Baca Juga:  Pemerintah Minta UMKM Berikan Pembukuan Layak

Kesadaran kreator lokal menggunakan platform online membawa dampak yang positif, khususnya bagi wilayah Indonesia Timur. Berdasarkan laporan penelitian McKinsey yang berjudul The Digital Archipelago: How Online Commerce is Driving Indonesia’s Economic Development tahun 2018, kedepannya tingkat penetrasi perdagangan online di Indonesia akan merambah area di luar Jakarta atau Jawa. Pada tahun 2022, tingkat penetrasi perdagangan online di luar Jawa diperkirakan bisa mencapai di atas 30%.

Menurut penelitian McKinsey, perdagangan online memberikan lebih banyak pilihan yakni aksesibilitas yang lebih luas dan harga yang lebih kompetitif bagi konsumen. Konsumen di luar pulau Jawa umumnya menghemat 11%-25% saat berbelanja online. Melalui platform online, transaksi ekonomi bisa dilakukan dengan mudah tanpa dibatasi jarak maupun wilayah tertentu.

William berharap semangat berkreasi para kreator lokal Makassar dapat menggerakkan semangat berkreasi seluruh kreator lokal di wilayah Indonesia Timur.
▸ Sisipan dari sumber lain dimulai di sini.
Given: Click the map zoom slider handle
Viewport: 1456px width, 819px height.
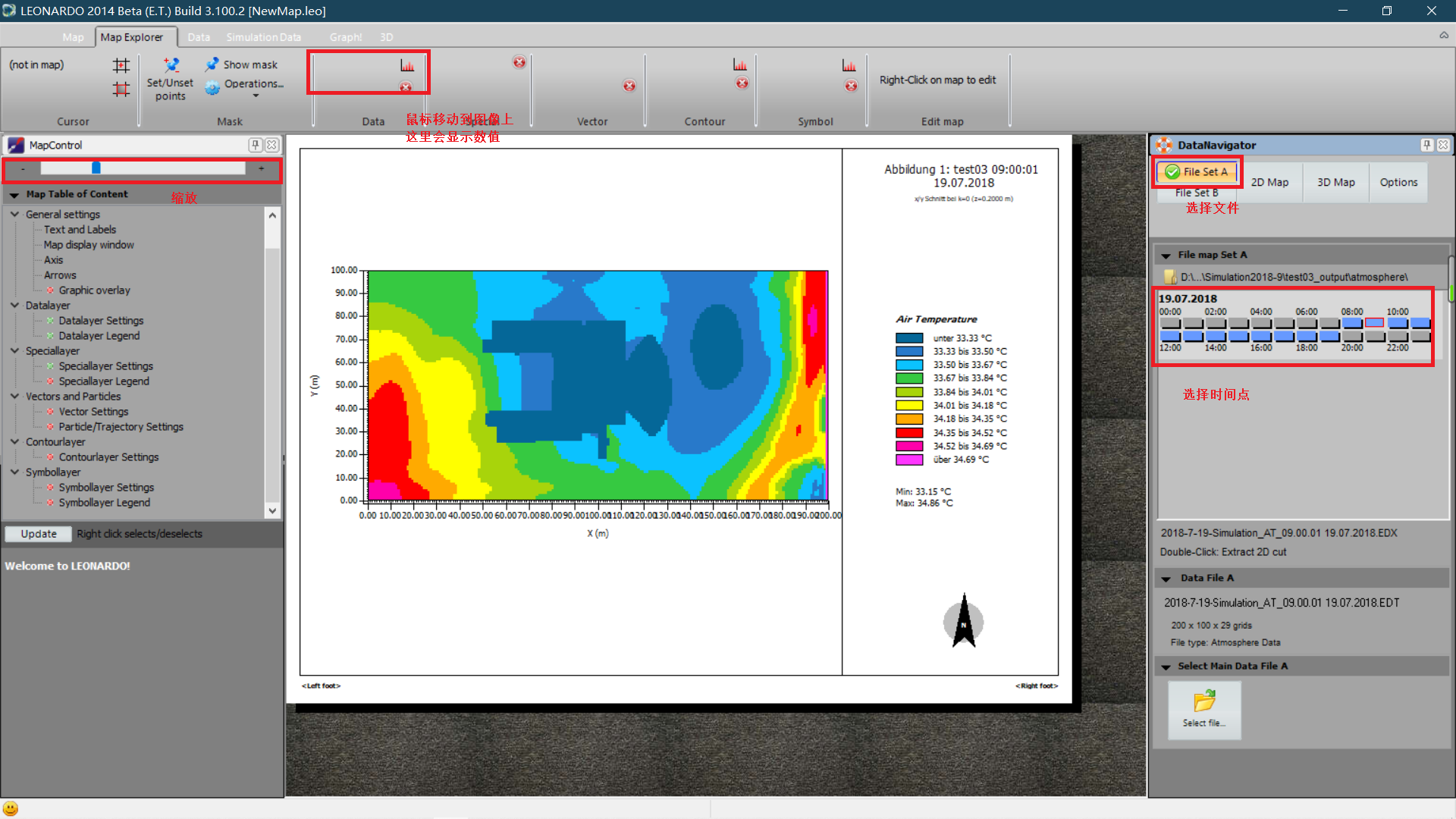Looking at the screenshot, I should point(96,168).
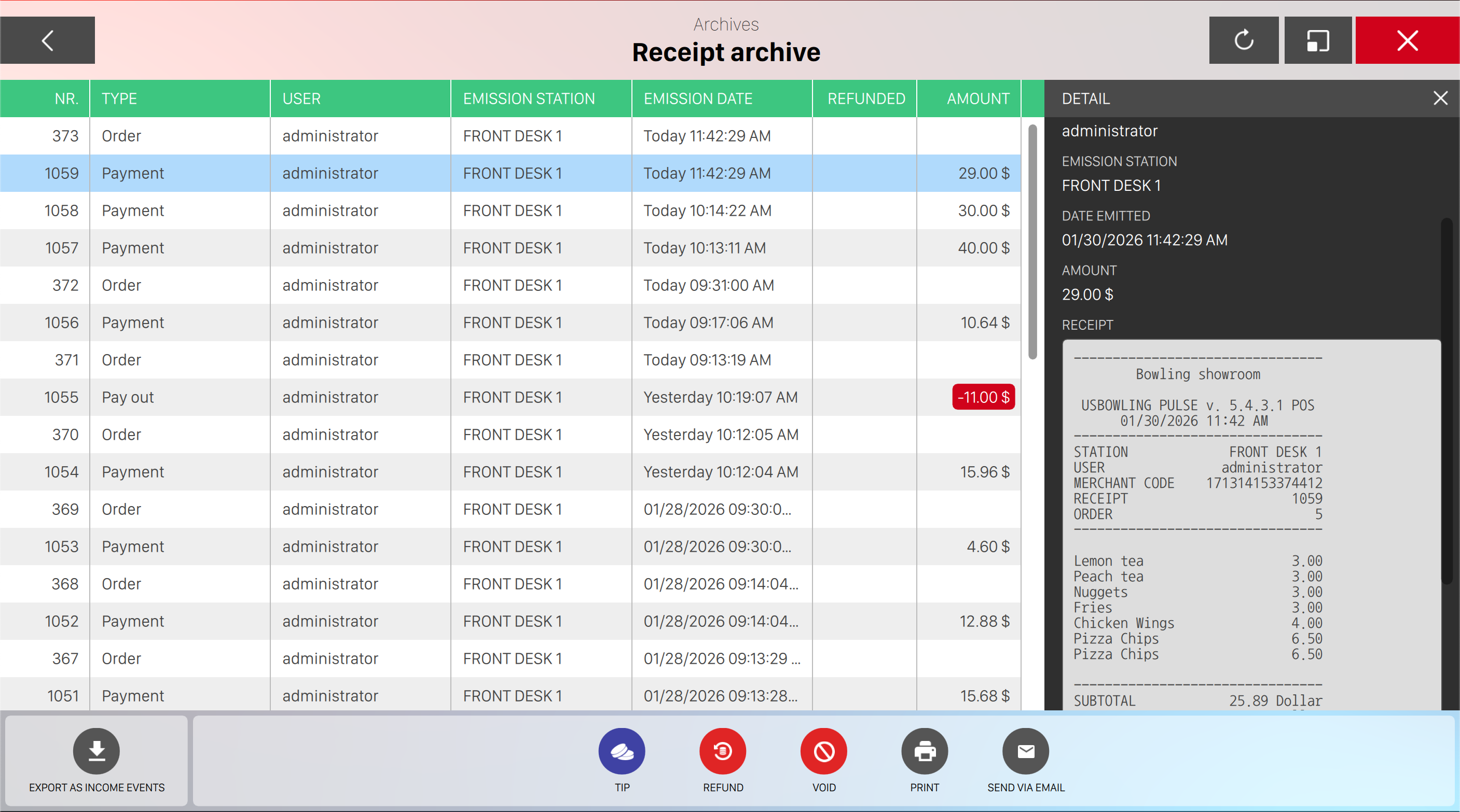Click the Tip coins icon
1460x812 pixels.
click(x=622, y=751)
Melalui teknologi digital, Makerfest ingin hasil karya kreator lokal Indonesia Timur dapat dengan mudah diakses oleh pembeli di seluruh Indonesia dan masyarakat Indonesia Timur dapat dengan mudah mendapatkan segala kebutuhan sehari-hari.

Selain mengadakan bazaar, workshop dan kompetisi, Makerfest bekerja sama dengan TopCommunity(sebutan komunitas seller Tokopedia) Makassar untuk menyelenggarakan program edukasi bagi Komunitas Quiqui. Komunitas ini beranggotakan para perempuan yang berkumpul untuk memproduksi produk rajutan seperti topi, syal, sweater, serta barang kerajinan tangan lainnya. Dalam kesempatan ini, Makerfest danTop Community memberikan pelatihan, serta bantuan alat produksi.

Setelah hadir di 7 kota, Makerfest akan mendatangi satu kota terakhir yaitu Denpasar. Di setiap kota, Makerfest memberikan edukasi dan pendampingan usaha sehingga kreator lokal lebih siap menghadapi berbagai peluang dan tantangan, termasuk dalam hal strategi bisnis, branding, pemasaran dan permodalan.